Saturday, July 13, 2013

Simon update :)

I took this big turkey in yesterday morning at 8 am.
He was so scared :(  When they put him in the cage, he was shaking and at first, wouldn't give me a kiss goodbye.  BUT, I managed to get one before I left.  A big, sloppy, soft Simon kiss.
And then I cried the whole way home.
It was a nerve wracking time waiting for the vet to call.  I was praying that I wouldn't get the call that he had bled out.
In order to pass the time, I called Mer.  I kept thinking I would be all non-chalant on the phone, like I wasn't worried or anything.  Until I heard her voice.  And then the lump in my throat turned into these pip squeak noises, 3 octaves higher than my normal voice.  See, Mer loves Simon too.  And he gave her ALL kinds of kisses when she came to Ohio back in March.  She is also a dog person so I didn't have to explain anything, she just gets it.
Simon LOVED Mer :)
In order to distract me we decided to do some online screen sharing of our photography stuff :)  We were in a deep conversation about aperture/shutter/exposure and composition when I got *the call*  and like a great friend, she waited on the other line the whole time I talked to them :)
Everything other people and I had been praying for Simon, was answered!
1)  The vet thinks he got the entire tumor out.  YEAH!!!!!!!!!!
2)  The surgery was easier and shorter than he anticipated.  YIPPEEEEEE!!!!!!!!
3)  Simon bled, but not a lot !  WOOOO HOOOOOOO!!!!!!!!!!!
4)  Simon *appeared* to not be in any pain when I picked him up!  DOUBLE YEAH!!!!!!!!!!!!

When I was walking out the door to go get him, my sister called me to check in on the situation.  The floodgates opened again :)  Even though I knew that he was o.k., I think the stress of the whole situation was just pouring out of me.  One thing you should know about my sister- she was very anti-dog for a long time.  She wasn't always like that though since growing up in our house we had a lot of pets.  But then she got married to a non-pet person and he won her over to the dark side.
Until Barkley came along.
He won her heart.
And that made room for Simon :)
So she was concerned for him and me and the whole situation.  So much so that she was going to postpone her trip to Atlanta so that she could go to the vet with me.  Sisterly love :)

Simon was SO happy to see me!!!!  Look at that tongue!!
He got to wear this beautiful, full leg, wrap :)
They tried to put an e-collar on him, but he wasn't havin' it.  When I went back to the cage to get him, he had already taken it off.  The vet tech tried to put it on him again and he was so violent about getting it off his head that I told her to just leave it.  It would have caused more damage to his leg.

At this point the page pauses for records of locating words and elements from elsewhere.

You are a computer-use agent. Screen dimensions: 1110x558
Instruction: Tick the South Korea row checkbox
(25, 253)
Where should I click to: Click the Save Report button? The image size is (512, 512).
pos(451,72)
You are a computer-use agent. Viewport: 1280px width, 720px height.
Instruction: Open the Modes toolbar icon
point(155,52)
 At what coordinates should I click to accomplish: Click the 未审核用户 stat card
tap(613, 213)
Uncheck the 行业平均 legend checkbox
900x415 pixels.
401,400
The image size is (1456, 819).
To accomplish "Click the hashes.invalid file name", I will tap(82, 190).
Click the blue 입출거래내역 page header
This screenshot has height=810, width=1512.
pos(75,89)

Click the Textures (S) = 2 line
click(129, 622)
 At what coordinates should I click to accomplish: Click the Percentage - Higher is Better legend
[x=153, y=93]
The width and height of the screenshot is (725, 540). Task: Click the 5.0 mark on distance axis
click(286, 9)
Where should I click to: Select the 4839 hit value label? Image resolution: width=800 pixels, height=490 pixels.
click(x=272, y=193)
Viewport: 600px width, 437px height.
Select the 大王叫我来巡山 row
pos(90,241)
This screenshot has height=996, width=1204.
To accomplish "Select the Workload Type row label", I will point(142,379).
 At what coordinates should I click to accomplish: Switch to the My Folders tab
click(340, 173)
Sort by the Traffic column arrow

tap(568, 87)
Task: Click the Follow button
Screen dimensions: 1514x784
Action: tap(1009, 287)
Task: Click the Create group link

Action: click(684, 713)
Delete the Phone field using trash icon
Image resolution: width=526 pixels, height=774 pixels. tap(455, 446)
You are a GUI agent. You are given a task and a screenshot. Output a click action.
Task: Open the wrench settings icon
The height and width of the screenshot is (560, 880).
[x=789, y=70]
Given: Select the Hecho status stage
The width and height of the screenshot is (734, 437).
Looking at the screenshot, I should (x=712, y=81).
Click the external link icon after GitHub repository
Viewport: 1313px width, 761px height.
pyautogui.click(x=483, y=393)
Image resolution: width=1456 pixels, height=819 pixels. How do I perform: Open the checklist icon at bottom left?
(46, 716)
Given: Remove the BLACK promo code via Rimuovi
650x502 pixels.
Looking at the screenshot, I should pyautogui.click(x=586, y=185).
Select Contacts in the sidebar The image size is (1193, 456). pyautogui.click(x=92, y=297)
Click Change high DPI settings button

Ahhh, relieving himself.  You can see in his face that he doesn't feel good.  And he started to tear at the bandage.
After his potty break, he went right to bed and took a huge nap.  He is spoiled :)
He was pretty good yesterday about not messing with his wrapping but this morning, I woke up to a tangled mess, so I had to take it off.  When I finally got all of it removed, he licked his ankle a ton, but not the wound so I think it was too tight.

The vet sent him home with antibiotics and a ton of pain medication for which I was very happy.  He goes back on Monday for a check up and then two weeks later for suture removal.

The type of tumor he has is supposed to be cancer but a non-spreading kind.  It's a spindle cell tumor but until the path report comes back, we won't know if it's a slow grower (most common) or an aggressive grower.

The vet told me what a surgical center recommended for treatment which in my opinion was all kinds of crazy.  They suggest radiation and if it grows back more than once, amputation.  I'm not down with that.  When it comes to pets, I'm a quality of life believer vs. quantity of life.  I told the vet that I will never amputate Simon's leg.  My family learned the hard way with our Irish Setter, Shane.  The vet pressured us into amputating his front leg (he was a 100 lb dog) assuring us that it would save his life and that he would do just fine.  We weren't sure and under extreme emotional duress and in retrospect, feel that he took advantage of that.  Anyway, a week after Shane's amputation, it turned out he had bone cancer.  We put him down to put him out of his misery of the pain and struggle of not being able to walk.  That was a horrible experience for us because we felt like we tortured our dog.  Anyway, because of that, I feel very strongly about preserving Simon and all of my pets' quality of life- even if that means I have to say goodbye sooner than I would like.

Seeing Simon back to his old self this morning, was such a relief.  He brings me so much joy :)


 He's got his sparkle back :)

It's expressions like this one that make me laugh!

 
He's the king of our castle....or more like the king of our shoebox :)

Thank you for all the prayers for my sweet, funny, loving Simon!!